What to work on:
Beginning with the line that has "Viewport: 489px width, 371px height.", write out each line down to the end of the records below exactly, and include no pictures.

Data for processing:
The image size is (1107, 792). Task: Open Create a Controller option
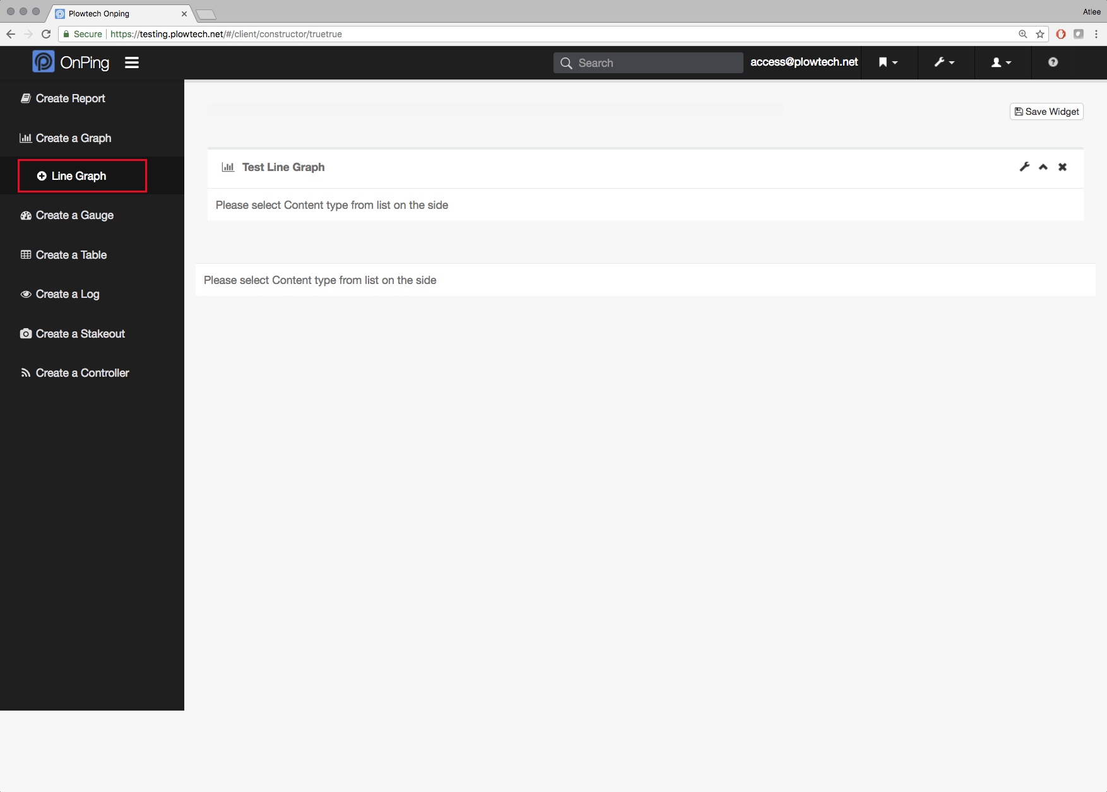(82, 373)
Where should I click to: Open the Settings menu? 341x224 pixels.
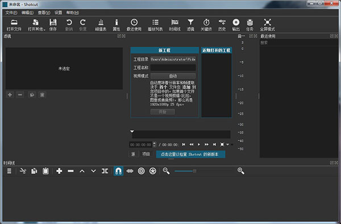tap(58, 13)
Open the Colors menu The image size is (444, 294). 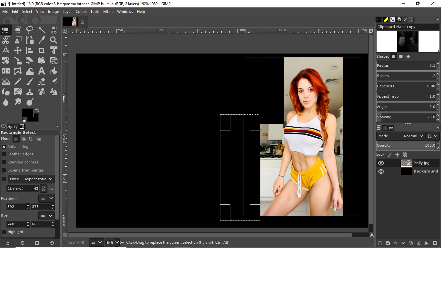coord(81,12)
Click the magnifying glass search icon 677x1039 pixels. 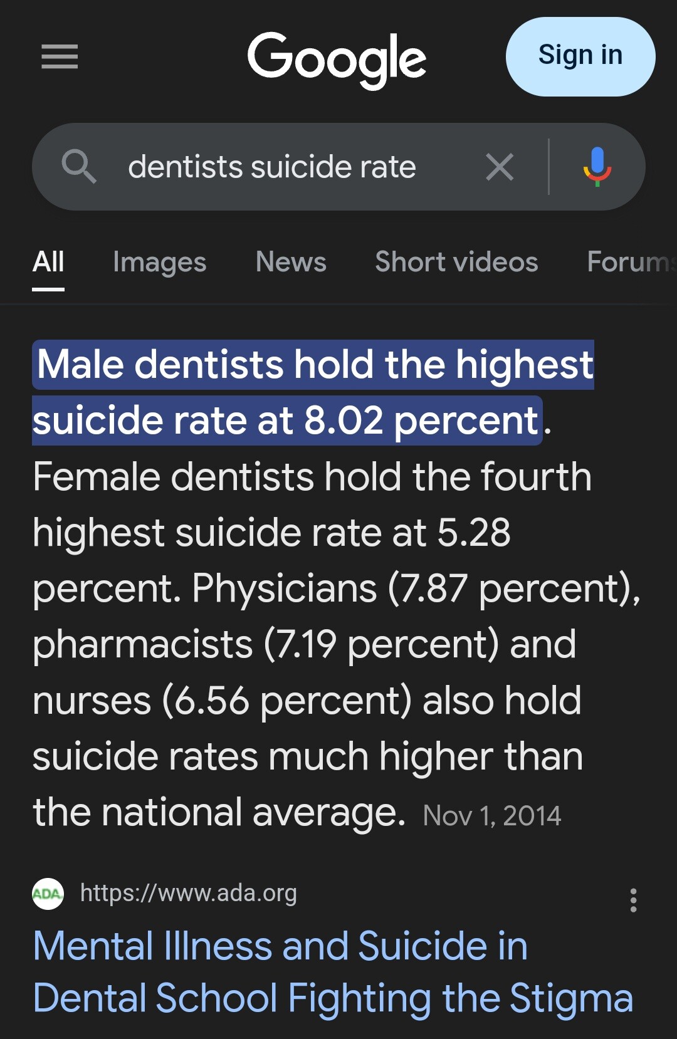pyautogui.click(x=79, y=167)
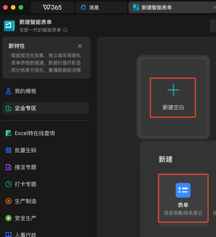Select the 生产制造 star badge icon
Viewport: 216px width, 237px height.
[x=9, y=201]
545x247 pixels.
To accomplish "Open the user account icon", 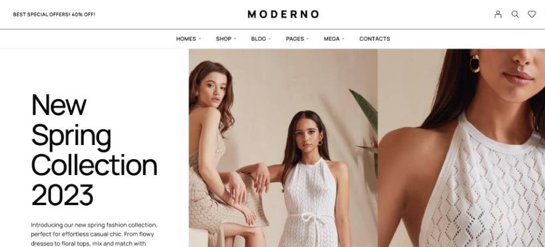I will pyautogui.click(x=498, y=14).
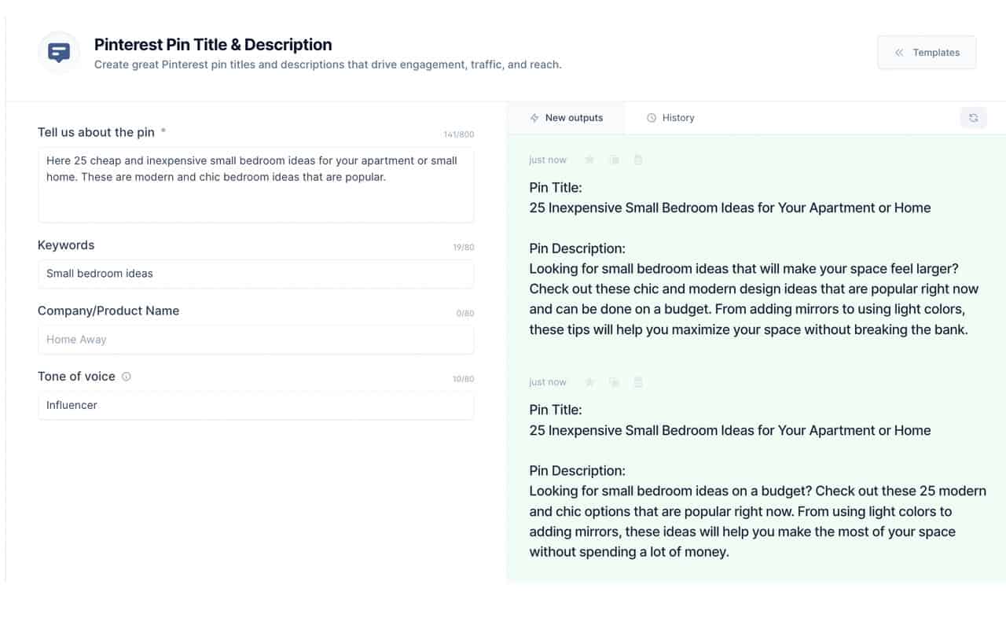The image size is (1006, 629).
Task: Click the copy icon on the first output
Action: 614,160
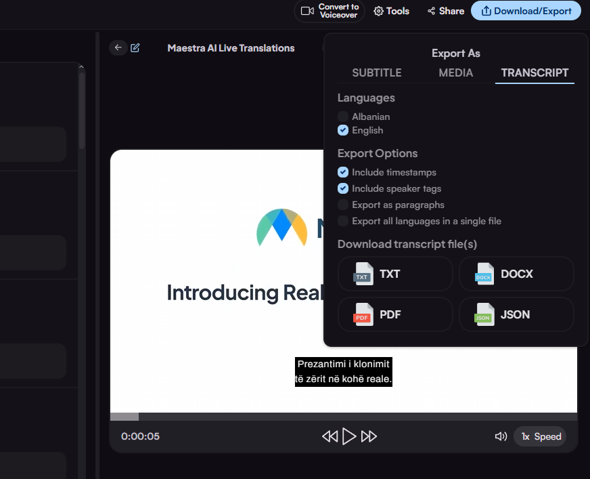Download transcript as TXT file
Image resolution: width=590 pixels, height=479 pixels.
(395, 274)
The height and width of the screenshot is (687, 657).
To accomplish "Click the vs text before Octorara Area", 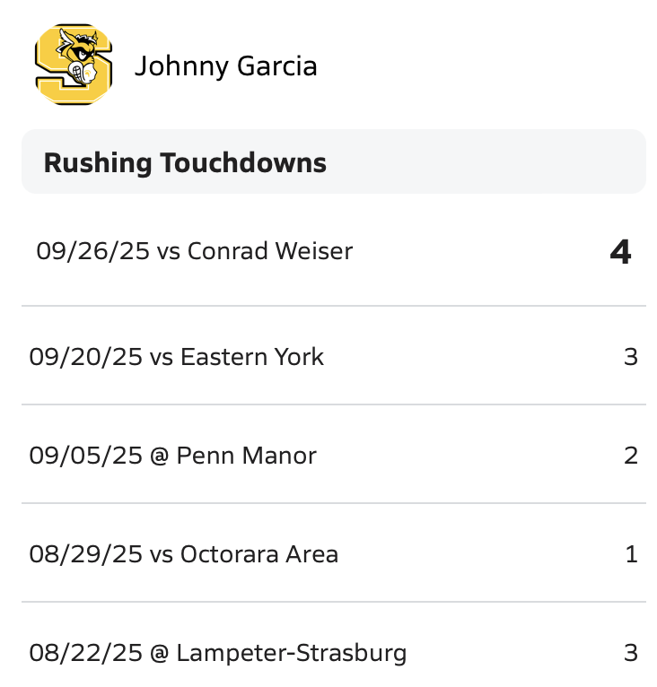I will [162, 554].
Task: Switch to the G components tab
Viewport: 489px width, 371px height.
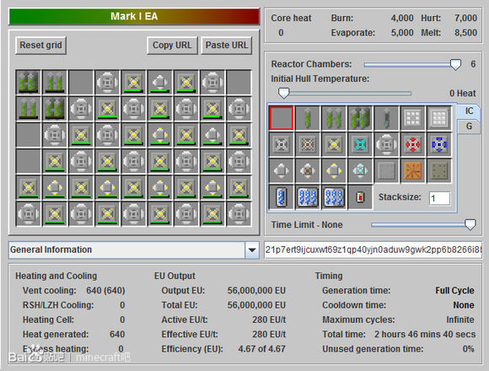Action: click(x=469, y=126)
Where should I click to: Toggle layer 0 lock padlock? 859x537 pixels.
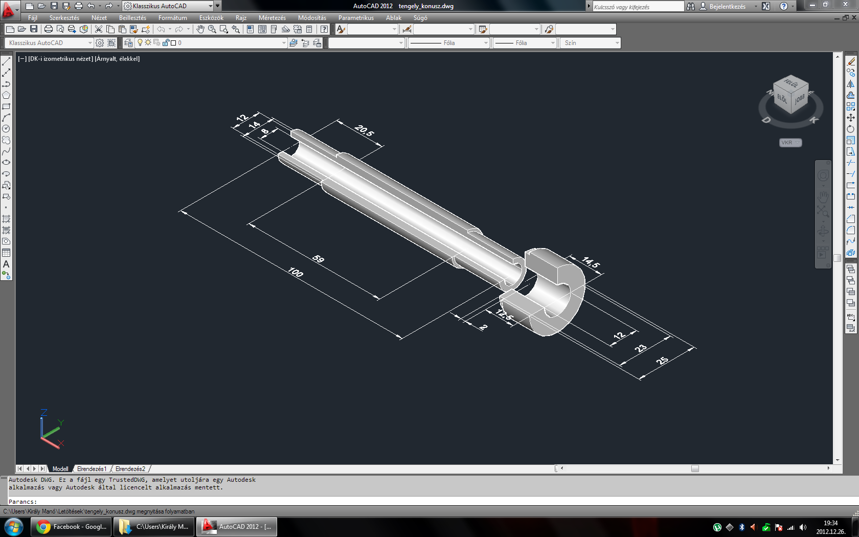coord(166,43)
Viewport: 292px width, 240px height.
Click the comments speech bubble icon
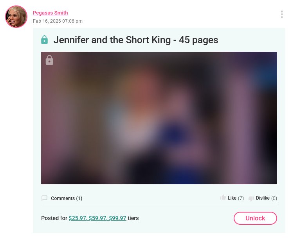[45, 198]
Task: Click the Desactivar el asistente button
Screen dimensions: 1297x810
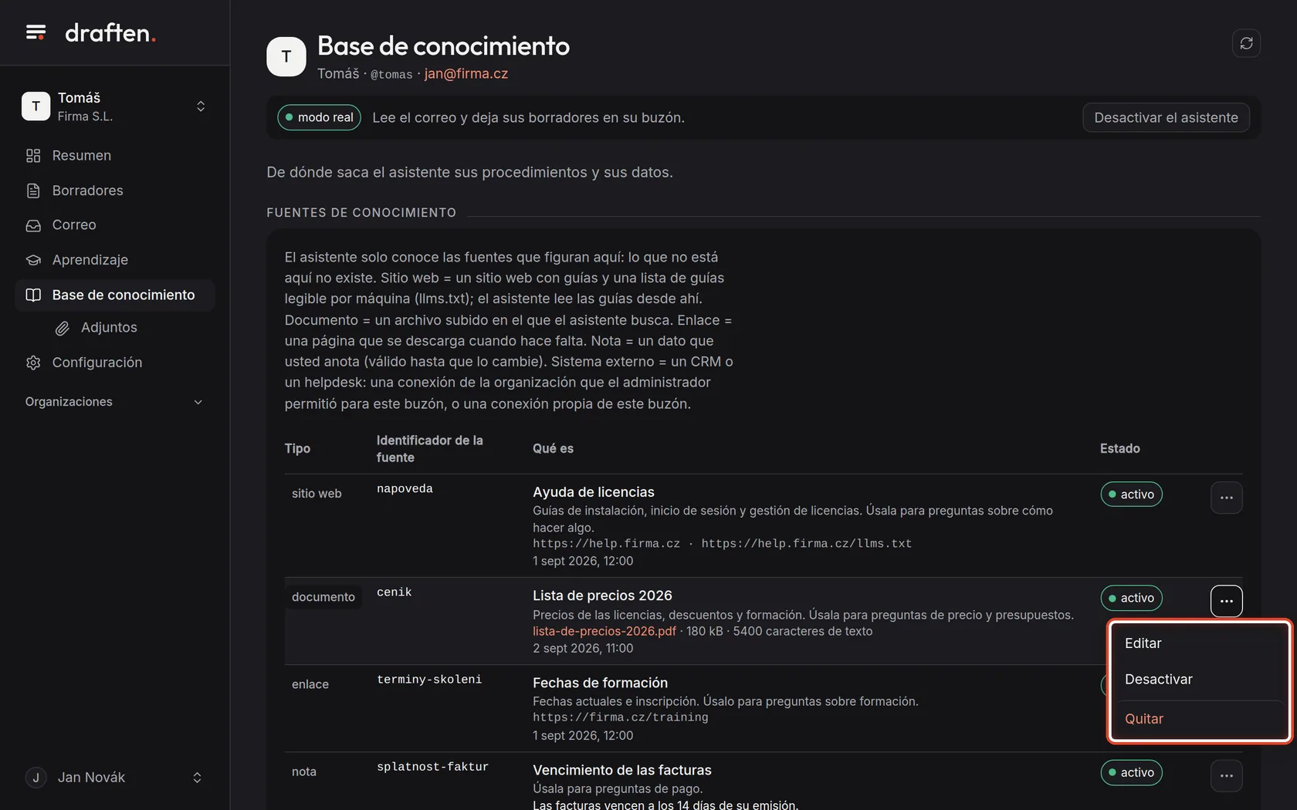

Reply:
Viewport: 489px width, 371px height.
Action: click(x=469, y=126)
Where should I click to: Toggle layer 0 lock padlock? 859x537 pixels.
coord(166,43)
Viewport: 292px width, 240px height.
Click the comments speech bubble icon
[45, 198]
Task: Click the Desactivar el asistente button
Screen dimensions: 1297x810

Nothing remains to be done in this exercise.